Buying a home is not necessarily as simple as it sounds. The security that the ownership of such expensive assets comes with is not met without sweating a bit. For most youngsters, it is easier if you get a loan to help you foot the bill. To ensure that your first home first loan meets your needs, there are some things to be on the lookout for.
First time home buyer loans typically allow young buyers to get a house without needing a ton of money up front. This includes low down payment and no down payment options. Like many other rules and guidelines, the laws governing the terms and conditions for first home first loan programs vary form own region to another. Make sure you talk to a local mortgage consultant or housing agency so you know how these work.
The most common ways of doing this is giving little or even no down payment, offering subsidized interest costs, offering grants, forgiving loans, limiting the fee that lenders are allowed to charge and deferment of payments.
While some of the above listed twists are hurtful to you in the long run, they in reality help beginners get what they want, a home. For instance, subsidized or no deposit fee in first home first loan will allow you get going with the process even if you had nothing in your savings account to help you achieve your target.
However, there are certain restrictions that filter those who qualify for subsidized first time home buyer loans. This is so since most of the people moving out of rental homes or their parents’ houses would like to be in their own homes and therefore definitely opt to settle for these loans. The general acceptance criterion is aimed at limiting the benefits from people with low and moderate-income levels. This means that high earners will not qualify for the program.
A first home first loan might seem to be a pain that has to be avoided after all. This is not a right conclusion. At one point in life, it becomes necessary that in one way or another we benefit from the joys of owning a home. This include the security the whole venture comes with, knowing that you are in your own property that will definitely never depreciate in value can be a good investment that will bail you out of trouble in future.
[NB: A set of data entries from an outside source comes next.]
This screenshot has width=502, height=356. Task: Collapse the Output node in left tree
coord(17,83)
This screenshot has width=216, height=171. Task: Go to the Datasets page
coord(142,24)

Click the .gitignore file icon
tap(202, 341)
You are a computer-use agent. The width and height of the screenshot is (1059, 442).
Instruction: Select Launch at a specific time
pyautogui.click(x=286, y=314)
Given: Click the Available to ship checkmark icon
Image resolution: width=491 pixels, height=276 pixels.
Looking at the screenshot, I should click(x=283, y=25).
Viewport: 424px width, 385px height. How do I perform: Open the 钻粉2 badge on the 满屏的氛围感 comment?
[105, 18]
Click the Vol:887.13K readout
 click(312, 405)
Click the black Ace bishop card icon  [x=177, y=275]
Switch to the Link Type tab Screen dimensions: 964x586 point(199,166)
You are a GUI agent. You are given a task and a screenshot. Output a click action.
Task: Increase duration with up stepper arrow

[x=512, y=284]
Research has proved that in the end buying a home is cheaper than renting. Though buying through a loan system will have its own overpays in terms of interest part of the payment, this, compared to the monthly rental fee will be lower hence the need to venture headlong into buying if you are interested in saving more in the long run.
Apart from letting you save on rent, buying a home in the modern world can allow you benefit from subsides. Nowadays, you can in the end end up paying less than 5%. Getting into the math, if you buy a house worth $60,000 with a down payment of 5% and hope that the house appreciates at a rate of 5% per annum, it means that by the end of the whole venture you will have raised your equity by 100%.
One thing you should be on the lookout for is the fact that leverage can also work against you. It is not a guarantee that you will always emerge a s the victor in a given year. The good thing however is that if by luck the house depreciates at a rate equal to your equity then that is all what you will lose, nothing else.
Other non financial benefits in the final effects might come with is the sense of pride that comes with home ownership, steady payment rates unlike the case for rentals where rental rates might vary dynamically with inflation. Better credit opportunity, which is attained through using your home as security when applying for future loans and finally the freedom to do whatever you want with your house at any time. These are solid enough reasons to push you to buying a home rather than renting.